▶ [Work instructions]:
1 – Answer these questions about the breakup passage:
(a) What has the writer blocked since the last contact with the abuser?
(b) At what age did the writer go through this breakup?
(c) How many of the reasons on the list will the writer go into at this point?
2 – Restate the breakup passage from "People are really" to "the gaping wound.", swapping "power over me" for "control over me".

▶ [Reading passage]:
-----

People are really starting to notice. I’m being told that it is time to stop focusing on all of that hurt and anger. Intellectually I know that they are right and I know that this is true. I have had a dear friend or two tell me that at this point my ex should have no power over me. (One of those friends was kind enough to speak it over me as an affirmation and not at all in a judgemental way). There was a final turning point where I declared even to the abuser himself (Thomas Moore) that I was no longer giving him power over me. Blessedly that has been the last contact I had with him, and I have since blocked all forms of social media or communication with him. The “No Contact” implementation has been very liberating. Intellectually I am on board with all of this. But emotionally? Well, that pesky “heart stuff” is having trouble cauterizing the gaping wound.
So why was this relationship (and in particular this breakup after many before – with him or others – at the experienced age of 40) so important and so hard for me to move forward from? There are a list of reasons but at this point I will only go into one. I believed him to be “the only partner I’d had who wasn’t abusive/who actually truly loved me.”

-----

▶ [Material provided]:
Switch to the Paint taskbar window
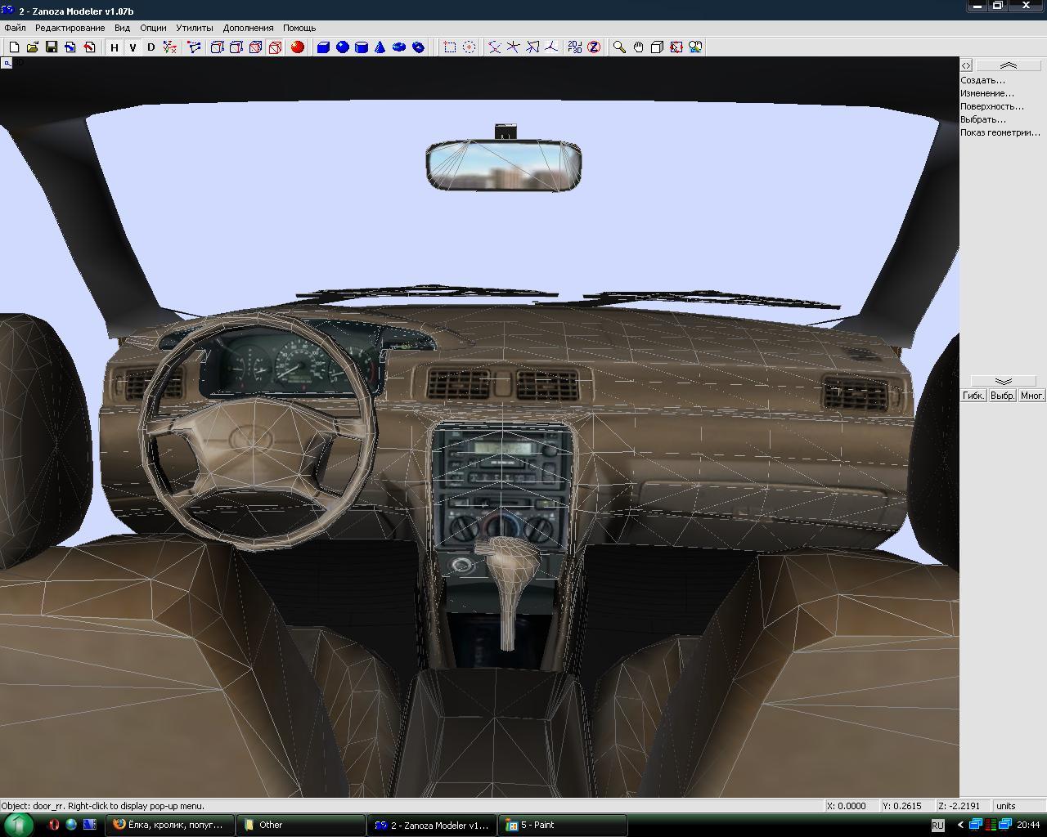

-----

▶ [Responses in order]:
1 –
(a) All forms of social media or communication with him.
(b) 40.
(c) Only one.

2 –
People are really starting to notice. I’m being told that it is time to stop focusing on all of that hurt and anger. Intellectually I know that they are right and I know that this is true. I have had a dear friend or two tell me that at this point my ex should have no control over me. (One of those friends was kind enough to speak it over me as an affirmation and not at all in a judgemental way). There was a final turning point where I declared even to the abuser himself (Thomas Moore) that I was no longer giving him control over me. Blessedly that has been the last contact I had with him, and I have since blocked all forms of social media or communication with him. The “No Contact” implementation has been very liberating. Intellectually I am on board with all of this. But emotionally? Well, that pesky “heart stuff” is having trouble cauterizing the gaping wound.